EXERCISE TASK 1: In the article on Arm's 30th anniversary, who led the 1983 Acorn project that produced the processor architecture?
EXERCISE TASK 2: Continue the article about Arm turning 30 from the point where it stops.

DOCUMENT EXTRACT:
===============
Arm at 30: From Cambridge to the world, one plucky British startup changed everything

British chip designer Arm turned 30 last Friday. This is an auspicious occasion. The microprocessor technology drafted by this Cambridge-headquartered outfit forms the basis of nearly all smartphones and tablets in circulation, dominates the Internet-of-Things and embedded electronics space, and is appearing in an increasing number of computers, in the shape of laptops and server gear.

The origins of Arm as a distinct and separate company began on November 27, 1990. "A new silicon chip design company – Advanced RISC Machines ('ARM') Limited – has been formed in Cambridge, England," its first press release stated [PDF]. "By exploiting the proven RISC technology designs originally developed by Acorn Computers, it will address and attack the growing market for low-cost, low-power, high performance, 32-bit reduced instruction set (RISC) computer chips."

Arm hit the ground running. Firstly, it had the support of three backers: Acorn Computers, which was Britain's answer to Apple, and largely owned by Italian typewriter firm Olivetti by this point; chipmaker VLSI Technology; and Apple itself. Secondly, Arm's RISC-based chips were already in production at this stage, with more than 130,000 shipped by the time of incorporation.

The processor architecture dates back to 1983 when it started as a hush-hush project led by Sophie Wilson and Steve Furber at Acorn. The Brits were casting around for a chip better than the 8-bit 6502 they had been using in their microcomputer products, and in the end, they decided they could design their own chip themselves rather than use something off the shelf. They thus came up with the 32-bit, 25,000-transistor ARM1, and first powered it up in 1985. This silicon was used as co-processors in BBC Micro computers to design a followup, the ARM2, and its support chipset, which appeared in the Acorn Archimedes in 1987. VLSI and Sanyo also licensed the designs for their own components.

Apple, meanwhile, bankrolled Arm to design the processor in its Newton PDA lineup. Although the Newton was an unmitigated failure, Apple would continue its relationship with Arm and its architecture, with Arm-compatible cores powering things like the iPod, iPhone, iPad, Watch, and lately the Macintosh.

(Arm would also later help rescue Apple at the height of its cash crisis in the late 1990s.)

As a founder of Arm, Apple holds a license that allows it to create and use its own homegrown, highly customized Arm-compatible CPU cores in its products, such as the system-on-chips that go into iPhones et al.

Arm, meanwhile, sets the architecture's specifications, and licenses its wide range of CPU and GPU cores, and other building blocks, to clients who plug them into their own chips. A few of Arm's largest customers also hold an architectural license similar to that of Apple's, allowing them to design their own processor cores that are compatible with the Arm specification, rather than pick prepared cores from Arm's menu.

Approach

Right when it started as its own commercial operation, Arm had a fairly crystal-clear vision. One that would serve it well as computers transitioned from something that sits on the desk to something that lives in your pocket, or as an embedded, battery-powered system.
===============
DATA EXCERPT:
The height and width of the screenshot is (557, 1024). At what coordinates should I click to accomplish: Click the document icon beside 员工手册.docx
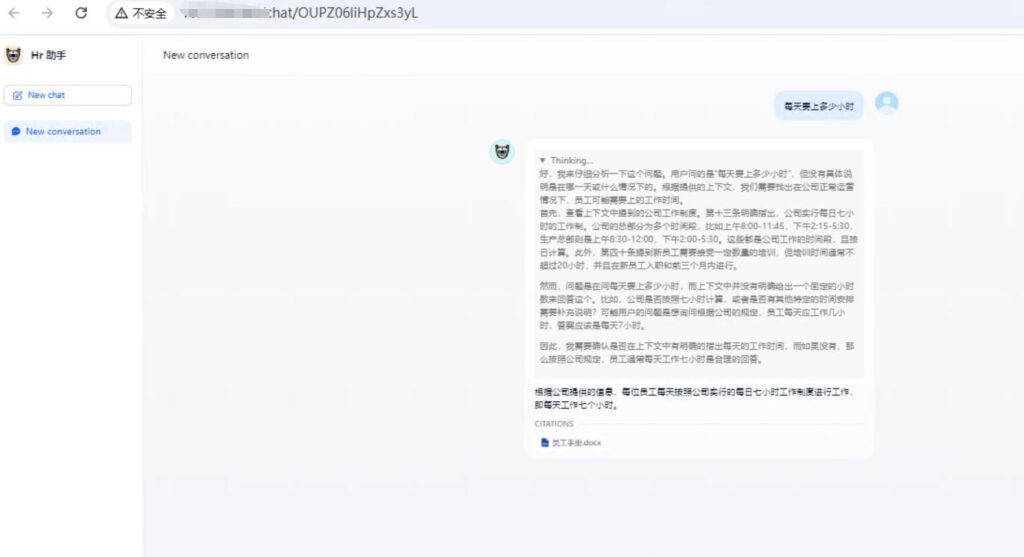tap(545, 442)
===============
WRITTEN REPLY 1: Sophie Wilson and Steve Furber.

WRITTEN REPLY 2:
"The strategy of ARM Ltd is to focus on applications where ultra-low power consumption, high performance, and low cost are critical," that press release added. "Such applications and products include personal and portable computers, telephones, and embedded control uses in consumer and portable electronics."

The 1990s brought profitability, new offices, and listings on the London Stock Exchange and Nasdaq after it managed to break away from its now-defunct parent Acorn Computers. Back in the day it was known as the Acorn RISC Machine, then it became the Advanced RISC Machine, then ARM, and now just Arm.

After the turn of the millennium, Arm was aggressively swallowing up smaller outfits, focusing on the areas of mobile and latterly IoT, and getting its CPU cores into all manner of phones, including Nokias. Among the most notable purchases was Falanx Microsystems, bought in 2006, whose work on low-power graphics processing now forms the basis of Arm's Mali GPUs.

Perhaps most importantly, it successfully consolidated its position in the cellphone market, fending off Intel, which released its x86-based Medfield Atom smartphone processors in early 2012. Despite its strong financials and dominance in the PC space, Chipzilla couldn't shake Arm's hold. Four years later, Intel left the arena. (Quite incredible if you remember that, in the late 1990s and early 2000s, Intel had Arm-compatible StrongARM and XScale families at a time when Arm was touting ARM10 cores for smartphones and PDAs.)

Despite all that growth, Arm resisted becoming yet another massive tech giant, with one former engineer describing a commitment to openness and collaboration.

"Warren East was the CEO then, and he was very transparent – we often heard from him directly on important projects or milestones," Alexandru Voica, an ex-Arm CPU designer in the early 2010s, told The Reg.

"The main building in Cambridge had this structure where the centre of the office was a large cafeteria, and around that centre space you had offices where employees worked. Also around that main cafeteria, you had all the desks of the execs. On any given day, you could see Warren or the CTO."

Voica, who now works for Facebook, joined Arm not long after graduating from university in Romania, and recalls a strong culture of mentorship.

"As a graduate engineer, you were put on a rotation in your first year so you could experience three or four different projects and teams. I worked on the Cortex-A7, the Cortex-M0, which is a microcontroller, and a DMC memory controller," he said. "When you entered a new rotation, they assigned someone to mentor you and ensure you were up to speed. It was useful, particularly for people who hadn't worked in a large tech company before.

Having an experienced engineer sitting next to you and figuring out why a certain test failed helped you quickly put the theory of CPU architecture into practice

"I remember a few grads were asked to work on a test bench in assembler which involved some SystemVerilog code underneath. Having an experienced engineer sitting next to you and figuring out why a certain test failed helped you quickly put the theory of CPU architecture into practice. But obviously, you weren't just limited to working with your mentor.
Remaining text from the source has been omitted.